"Holy Land" tells a story as old as the Bible, and in films certainly as old as "The Blue Angel," in a nerd's obsession with a scarlet woman.
The twist is the obsession is at an incendiary intersection, of secular Tel Aviv vs observant Jerusalem, of old-fashioned and religious vs modern and profane Israeli Jews, of American and Russian immigrants with starkly opposite motivations from fanaticism to economic opportunity, of Arabs vs Jews, of intellectuals vs thugs, of terrorists of all kinds of ages and beliefs and tactics vs burned-out drunks.
In a place obsessed with history, each character is trying to lose the individual past that haunts them, and ends up trapped by it.
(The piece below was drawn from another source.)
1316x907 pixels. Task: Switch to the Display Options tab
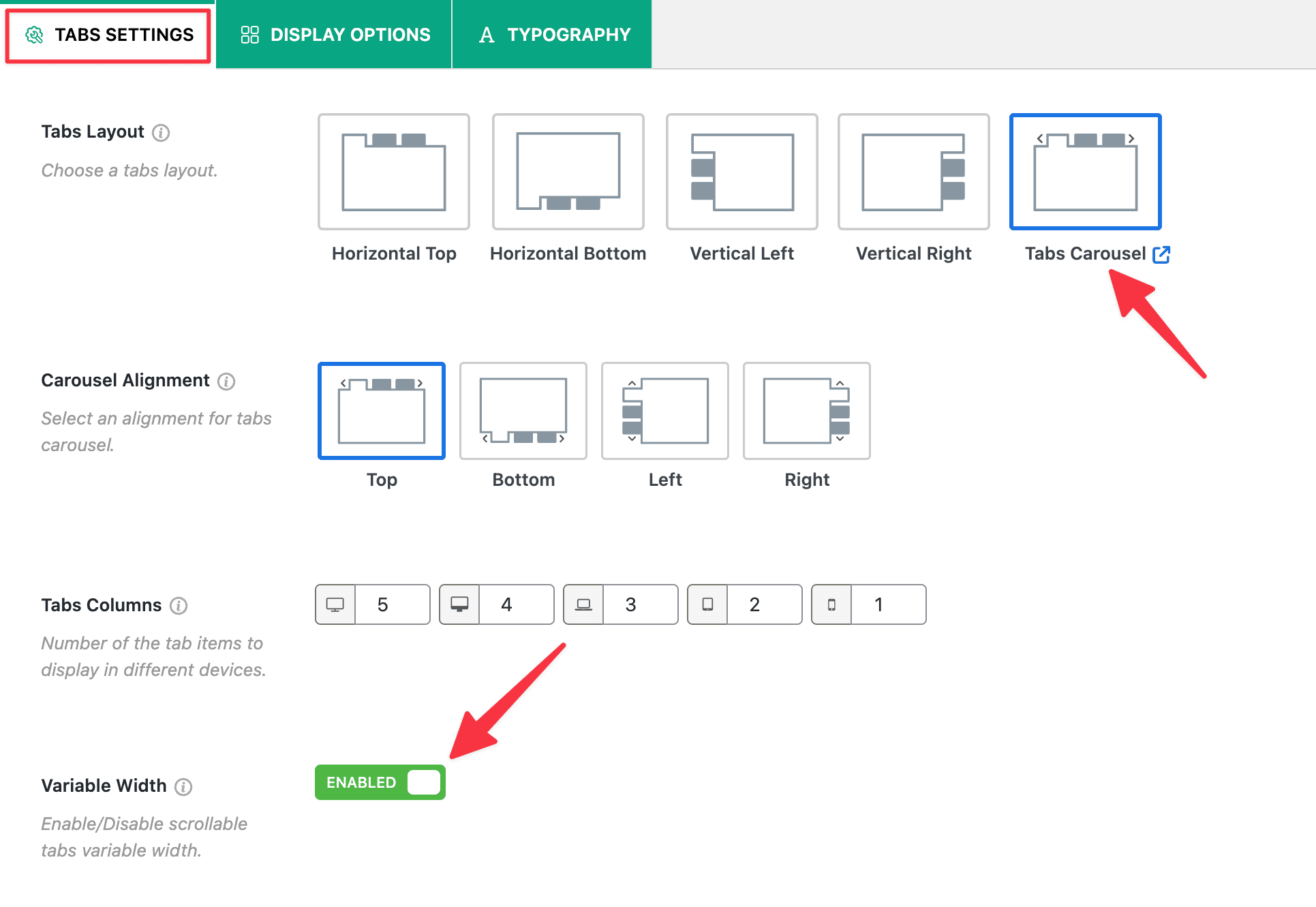(x=333, y=34)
The story is powerful, based on the writer/director Eitan Gorlin's original novella, but is hampered by execution in poor quality technical production with some amateur actors.
It has some similarities to other recent films, being somewhat more sympathetic to the Orthodox lifestyle than the rabidly prejudiced "Kadosh" (here the yeshiva boy's tearful reaction to the casually cruel cutting of his forelocks was really moving), and was like "Lilja 4-ever" in showing how psychically manipulative is the exploitation of former Eastern Bloc women.
It seems that what all the cultures of the Mideast have in common is unbridled lust such that they end up agreeing on "Where is God? He's in your dick."
In the mix of languages even within a single sentence and accents, I appreciated the presence of subtitles whenever it wasn't clear what was being said.